Depending on how much you ride, a regular maintenance schedule is recommended.
Weekly Bike Checks
In addition to your pre-ride and post-ride inspections, the following are some safe-keeping best practices to monitor at least once a week. You don’t need sophisticated bike tools to do them and should be a straightforward undertaking.
- Inspect the hardware for the proper torque (i.e. exact tightening making sure they aren’t too loose or too tight). Consult with the manufacturer’s instructions to ensure that they meet the recommended torque values.
- Inspect the drivetrain (this includes the chain, chainring, freewheel, and derailleur) to ensure it is properly aligned and functioning seamlessly.

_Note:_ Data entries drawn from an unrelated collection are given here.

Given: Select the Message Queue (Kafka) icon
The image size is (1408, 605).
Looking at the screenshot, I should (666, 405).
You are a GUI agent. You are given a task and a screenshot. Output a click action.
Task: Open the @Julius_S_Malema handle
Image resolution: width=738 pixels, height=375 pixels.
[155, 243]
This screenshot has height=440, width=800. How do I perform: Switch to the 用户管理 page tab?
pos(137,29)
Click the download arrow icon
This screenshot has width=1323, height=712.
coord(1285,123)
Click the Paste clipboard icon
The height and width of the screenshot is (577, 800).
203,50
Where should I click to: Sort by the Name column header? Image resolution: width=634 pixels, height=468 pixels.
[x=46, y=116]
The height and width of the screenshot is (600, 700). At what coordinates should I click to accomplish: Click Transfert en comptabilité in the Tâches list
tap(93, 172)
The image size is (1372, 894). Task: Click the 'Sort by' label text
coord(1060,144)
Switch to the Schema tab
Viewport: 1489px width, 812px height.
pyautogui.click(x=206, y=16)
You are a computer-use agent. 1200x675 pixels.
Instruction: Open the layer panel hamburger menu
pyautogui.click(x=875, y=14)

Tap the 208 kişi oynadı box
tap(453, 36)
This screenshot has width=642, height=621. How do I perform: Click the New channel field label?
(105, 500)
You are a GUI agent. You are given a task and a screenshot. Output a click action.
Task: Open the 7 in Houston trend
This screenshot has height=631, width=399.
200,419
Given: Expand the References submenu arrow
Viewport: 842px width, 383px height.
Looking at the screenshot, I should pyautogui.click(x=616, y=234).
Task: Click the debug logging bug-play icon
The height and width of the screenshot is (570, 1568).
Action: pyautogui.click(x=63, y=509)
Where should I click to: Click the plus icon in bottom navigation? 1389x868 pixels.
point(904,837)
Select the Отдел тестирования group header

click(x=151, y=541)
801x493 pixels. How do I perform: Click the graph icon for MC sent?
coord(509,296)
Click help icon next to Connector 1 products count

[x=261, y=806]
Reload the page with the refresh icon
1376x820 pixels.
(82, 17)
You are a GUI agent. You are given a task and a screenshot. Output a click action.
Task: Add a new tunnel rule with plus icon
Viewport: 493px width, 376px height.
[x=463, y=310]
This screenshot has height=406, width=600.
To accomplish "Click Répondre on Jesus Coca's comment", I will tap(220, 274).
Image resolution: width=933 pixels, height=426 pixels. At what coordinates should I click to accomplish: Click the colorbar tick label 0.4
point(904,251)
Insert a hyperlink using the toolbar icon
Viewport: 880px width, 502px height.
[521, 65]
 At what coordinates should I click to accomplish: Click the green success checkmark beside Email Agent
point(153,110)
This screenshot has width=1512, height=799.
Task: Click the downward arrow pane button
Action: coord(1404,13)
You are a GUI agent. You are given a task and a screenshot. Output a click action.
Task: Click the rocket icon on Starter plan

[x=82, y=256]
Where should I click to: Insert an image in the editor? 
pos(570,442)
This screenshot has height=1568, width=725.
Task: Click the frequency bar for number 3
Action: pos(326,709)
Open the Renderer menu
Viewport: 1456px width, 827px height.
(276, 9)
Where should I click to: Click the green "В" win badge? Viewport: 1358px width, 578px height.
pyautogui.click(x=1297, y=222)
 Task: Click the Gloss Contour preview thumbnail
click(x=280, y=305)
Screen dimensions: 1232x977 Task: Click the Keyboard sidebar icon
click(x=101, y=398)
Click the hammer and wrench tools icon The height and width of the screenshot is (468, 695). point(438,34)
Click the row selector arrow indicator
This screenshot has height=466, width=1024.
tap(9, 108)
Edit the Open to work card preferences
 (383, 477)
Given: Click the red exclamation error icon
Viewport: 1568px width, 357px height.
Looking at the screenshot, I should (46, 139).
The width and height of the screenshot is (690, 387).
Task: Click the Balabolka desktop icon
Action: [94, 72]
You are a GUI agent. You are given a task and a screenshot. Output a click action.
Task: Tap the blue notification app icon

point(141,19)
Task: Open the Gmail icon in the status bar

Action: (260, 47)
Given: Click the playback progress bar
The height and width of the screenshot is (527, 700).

- Clean the frame by wiping it with a damp cloth, avoiding any moisture near the electrical components of your electric bike as well as the drivetrain.
- Bolts not being torqued to the recommended levels, an improperly functioning drivetrain, or damage to the bike frame and/or electrical components can all cause component failure, or worse, resulting in compromised riding safety.
Monthly E-Bike Checks
This part of the bike inspection checklist occurs less frequently but is nonetheless equally important. You’ll be conducting a bit more of an in-depth inspection of your ebike, which may require more sophisticated tools for a tune-up. Looking further into the performance and functionality of your electric bike, these bike checks will help determine where safety may be compromised, and if so, what you’ll need to do!
- Check brake pad alignment and brake cable tension, cleaning both the brake and shift cables. Be mindful of any corrosion or shredding among the brake or shifter cables. This could be a sign for a replacement!
- Continue checking if your bike is shifting properly, then clean and lubricate the drivetrain.
- Check spoke tension. True and tension both wheels if you discover any loose spokes.
- Following your monthly bike testing is a complete tune-up. It’s recommended to have your electric bike professionally tuned up at least once a year to year and a half if you’re a casual rider, or twice a year if you’re a daily rider. Your local bike shop will likely offer this service, and will check all of the above and more to ensure your bike is performing at its peak and keeping you safe!
By following these A, B, C's and best practices for bike and e-bike care and maintenance, you can ensure that your bike remains in top condition for years to come. Not only will this save you money in the long run, but it will also ensure a safe and enjoyable riding experience and FUN.